In recent decades, hundreds of people have been killed or injured as a result of the use of tasers by law enforcement officers. Insufficient qualification of personnel and lack of proper training in the use of special equipment were the main reasons for the irreversible consequences that followed the use of non-lethal weapons.
Last September, a 58-year-old Iraqi migrant died after law enforcement officers in Redford, Michigan, tasered him twice. The man’s heart could not stand it, he hit his head on the countertop and died on the spot. A police officer who used excessive force against a man managed to avoid responsibility for his actions, because, according to him, the migrant posed a danger to a representative of the authorities.
This case is far from the only one. Every year, hundreds of Americans become victims of non-lethal weapons, the use of which does not imply causing any damage to the suspect.
In July 2013, a Chicago police officer tasered a pregnant woman three times, including once in the stomach, after she pretended to be filming the actions of law enforcement officers on a mobile phone camera. She had a miscarriage.
Four years later, two police officers from Arlington, Texas, fired a taser at a 39-year-old suicidal man after they saw that he had doused himself with gasoline. As a result of the actions of the police, the man immediately caught fire, and a few days later died from his injuries.
Two years later, Louisiana state troopers electrocuted 49-year-old Ronald Green at least three times in 20 seconds after he failed to stop his car for a traffic violation. Police first informed Green’s family that he had died from injuries sustained in the accident. But the medical report noted that there were also traces of the use of a taser in his bruised and bloody body.
Such incidents highlight the lack of uniform state or national standards for the use of weapons, the principle of operation of which is based on the direct action of an electric discharge on a live target, and comprehensive training of officers who use it.

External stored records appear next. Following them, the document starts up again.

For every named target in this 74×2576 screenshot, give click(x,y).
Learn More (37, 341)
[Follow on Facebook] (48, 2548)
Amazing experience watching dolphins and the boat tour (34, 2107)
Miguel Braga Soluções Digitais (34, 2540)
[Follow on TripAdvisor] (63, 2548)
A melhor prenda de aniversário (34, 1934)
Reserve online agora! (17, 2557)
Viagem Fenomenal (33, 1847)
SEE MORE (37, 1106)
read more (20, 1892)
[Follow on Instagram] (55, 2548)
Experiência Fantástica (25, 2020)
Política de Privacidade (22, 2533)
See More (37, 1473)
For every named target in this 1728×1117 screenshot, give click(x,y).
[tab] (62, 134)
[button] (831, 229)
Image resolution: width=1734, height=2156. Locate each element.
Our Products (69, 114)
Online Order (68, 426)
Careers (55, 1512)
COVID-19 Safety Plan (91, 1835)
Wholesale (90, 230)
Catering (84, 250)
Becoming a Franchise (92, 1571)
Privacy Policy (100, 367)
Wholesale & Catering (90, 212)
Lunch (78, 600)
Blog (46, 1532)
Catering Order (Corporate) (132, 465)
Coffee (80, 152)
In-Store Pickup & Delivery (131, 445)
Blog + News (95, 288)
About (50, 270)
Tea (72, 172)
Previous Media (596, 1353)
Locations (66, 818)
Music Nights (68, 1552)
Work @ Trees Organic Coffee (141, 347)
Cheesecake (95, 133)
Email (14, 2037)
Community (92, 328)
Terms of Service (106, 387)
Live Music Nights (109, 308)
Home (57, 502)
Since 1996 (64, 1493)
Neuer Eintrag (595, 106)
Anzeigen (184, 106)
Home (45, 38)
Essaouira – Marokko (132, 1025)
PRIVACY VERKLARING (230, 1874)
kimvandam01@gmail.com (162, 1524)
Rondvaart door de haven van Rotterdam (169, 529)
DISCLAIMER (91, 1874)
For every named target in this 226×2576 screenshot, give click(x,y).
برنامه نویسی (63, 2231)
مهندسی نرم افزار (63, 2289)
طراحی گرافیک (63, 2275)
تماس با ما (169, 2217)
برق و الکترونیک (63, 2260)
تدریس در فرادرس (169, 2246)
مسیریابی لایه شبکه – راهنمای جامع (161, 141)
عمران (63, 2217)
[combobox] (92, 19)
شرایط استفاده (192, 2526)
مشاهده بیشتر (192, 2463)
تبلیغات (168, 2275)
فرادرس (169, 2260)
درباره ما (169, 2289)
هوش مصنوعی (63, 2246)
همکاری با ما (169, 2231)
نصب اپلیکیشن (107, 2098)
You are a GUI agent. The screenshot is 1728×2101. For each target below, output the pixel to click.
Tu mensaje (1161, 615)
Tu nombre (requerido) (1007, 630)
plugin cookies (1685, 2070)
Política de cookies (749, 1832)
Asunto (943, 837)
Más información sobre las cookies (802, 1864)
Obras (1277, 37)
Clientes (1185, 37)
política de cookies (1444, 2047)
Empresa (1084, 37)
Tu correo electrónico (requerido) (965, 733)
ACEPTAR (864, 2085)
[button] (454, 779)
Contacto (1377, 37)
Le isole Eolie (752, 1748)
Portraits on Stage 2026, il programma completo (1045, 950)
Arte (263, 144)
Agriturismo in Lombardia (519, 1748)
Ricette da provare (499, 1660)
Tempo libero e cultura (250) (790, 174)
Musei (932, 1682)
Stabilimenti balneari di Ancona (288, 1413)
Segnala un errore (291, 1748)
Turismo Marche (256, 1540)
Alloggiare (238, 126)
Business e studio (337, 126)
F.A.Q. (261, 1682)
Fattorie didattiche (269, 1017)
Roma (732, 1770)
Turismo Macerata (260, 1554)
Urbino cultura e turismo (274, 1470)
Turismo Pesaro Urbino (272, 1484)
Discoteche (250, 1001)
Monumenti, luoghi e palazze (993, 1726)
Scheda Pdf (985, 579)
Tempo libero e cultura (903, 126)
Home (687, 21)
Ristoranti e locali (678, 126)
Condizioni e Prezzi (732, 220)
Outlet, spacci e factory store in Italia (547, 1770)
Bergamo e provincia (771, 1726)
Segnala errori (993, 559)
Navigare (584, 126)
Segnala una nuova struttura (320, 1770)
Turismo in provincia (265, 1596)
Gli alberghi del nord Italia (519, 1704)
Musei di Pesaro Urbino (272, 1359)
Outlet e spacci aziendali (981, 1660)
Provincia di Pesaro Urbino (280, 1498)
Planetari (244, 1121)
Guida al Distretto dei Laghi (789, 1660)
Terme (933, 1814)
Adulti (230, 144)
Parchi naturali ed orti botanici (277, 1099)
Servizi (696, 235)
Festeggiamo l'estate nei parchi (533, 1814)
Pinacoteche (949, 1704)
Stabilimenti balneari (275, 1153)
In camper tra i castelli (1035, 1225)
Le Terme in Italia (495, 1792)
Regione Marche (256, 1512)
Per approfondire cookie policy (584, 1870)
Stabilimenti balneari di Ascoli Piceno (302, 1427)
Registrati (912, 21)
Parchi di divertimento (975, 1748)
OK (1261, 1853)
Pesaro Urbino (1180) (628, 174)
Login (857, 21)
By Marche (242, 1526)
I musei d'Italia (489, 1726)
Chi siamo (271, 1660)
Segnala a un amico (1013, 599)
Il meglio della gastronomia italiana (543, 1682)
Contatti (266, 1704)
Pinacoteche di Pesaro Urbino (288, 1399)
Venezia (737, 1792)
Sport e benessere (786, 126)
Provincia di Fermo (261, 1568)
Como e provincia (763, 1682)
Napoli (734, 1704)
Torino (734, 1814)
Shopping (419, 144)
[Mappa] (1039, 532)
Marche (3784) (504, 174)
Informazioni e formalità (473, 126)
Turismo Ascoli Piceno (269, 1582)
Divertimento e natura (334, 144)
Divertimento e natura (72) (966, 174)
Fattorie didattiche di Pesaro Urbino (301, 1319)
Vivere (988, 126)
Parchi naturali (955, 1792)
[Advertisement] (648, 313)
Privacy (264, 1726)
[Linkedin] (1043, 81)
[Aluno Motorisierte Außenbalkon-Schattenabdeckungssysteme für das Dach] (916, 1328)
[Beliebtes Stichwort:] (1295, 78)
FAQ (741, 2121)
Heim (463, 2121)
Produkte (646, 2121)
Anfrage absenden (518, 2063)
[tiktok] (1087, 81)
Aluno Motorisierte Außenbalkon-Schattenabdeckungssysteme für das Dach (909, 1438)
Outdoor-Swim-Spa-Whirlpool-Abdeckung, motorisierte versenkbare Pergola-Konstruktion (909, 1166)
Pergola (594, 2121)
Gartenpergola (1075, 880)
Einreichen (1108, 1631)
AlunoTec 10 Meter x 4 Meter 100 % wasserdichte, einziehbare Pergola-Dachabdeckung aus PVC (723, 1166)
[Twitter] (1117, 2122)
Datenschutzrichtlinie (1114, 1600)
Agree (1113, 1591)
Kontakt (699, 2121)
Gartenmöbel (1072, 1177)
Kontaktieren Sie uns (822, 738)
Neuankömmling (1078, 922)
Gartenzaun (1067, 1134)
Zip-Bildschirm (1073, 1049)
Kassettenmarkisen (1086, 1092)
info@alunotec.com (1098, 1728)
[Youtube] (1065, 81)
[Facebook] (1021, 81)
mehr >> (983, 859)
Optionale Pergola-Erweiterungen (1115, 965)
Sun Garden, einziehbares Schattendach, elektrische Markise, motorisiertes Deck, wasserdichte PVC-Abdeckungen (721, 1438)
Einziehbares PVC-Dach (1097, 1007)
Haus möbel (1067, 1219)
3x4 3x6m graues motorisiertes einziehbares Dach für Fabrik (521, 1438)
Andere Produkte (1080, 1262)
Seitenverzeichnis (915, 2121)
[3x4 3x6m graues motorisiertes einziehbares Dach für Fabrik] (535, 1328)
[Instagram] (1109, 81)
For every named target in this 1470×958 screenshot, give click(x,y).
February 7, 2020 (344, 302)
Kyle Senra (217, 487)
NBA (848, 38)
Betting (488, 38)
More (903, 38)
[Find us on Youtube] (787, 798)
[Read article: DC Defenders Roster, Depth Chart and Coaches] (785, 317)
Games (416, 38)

No federal agency tracks how many people have been killed or seriously injured after being tasered by law enforcement officers, nor how many departments are equipped with these devices. And no one is monitoring whether the basic safety principles recommended by device manufacturers and other police training organizations are being implemented. Compared to training in the handling of firearms, training in the use of a stun gun is considered secondary in many departments and educational institutions. The Indiana Law Enforcement Academy, for example, does not include taser training in its 16-week training program for police cadets. The police department of one Philadelphia suburb allowed almost all of its officers to carry tasers with expired certificates.
Since 2010, at least 513 cases of death of a suspect have been registered after the police used a stun gun on them. But these are only unofficial statistics collected by experts based on records in the media and other open sources. In fact, this figure is much higher, but law enforcement agencies and manufacturers claim that stun guns and similar non-lethal weapons have saved many more lives than they have claimed.
According to criminal justice experts, tasers are too often used in circumstances where there is no danger or physical resistance. The data shows that a disproportionately large number of taser-related victims were black. This is even higher than the number of blacks who have been victims of firearms.
Human rights activists of the Foundation to Battle Injustice believe that in the context of increased attention to the actions of American law enforcement officers, the time has come for a large-scale reform in the use of non-lethal weapons, which takes more and more lives every year. The Foundation calls on the United States law enforcement agencies to strengthen control over the training of police officers in the field of handling tasers, thereby putting an end to the sad trend of deaths of ordinary people caused by unskilled actions of officers.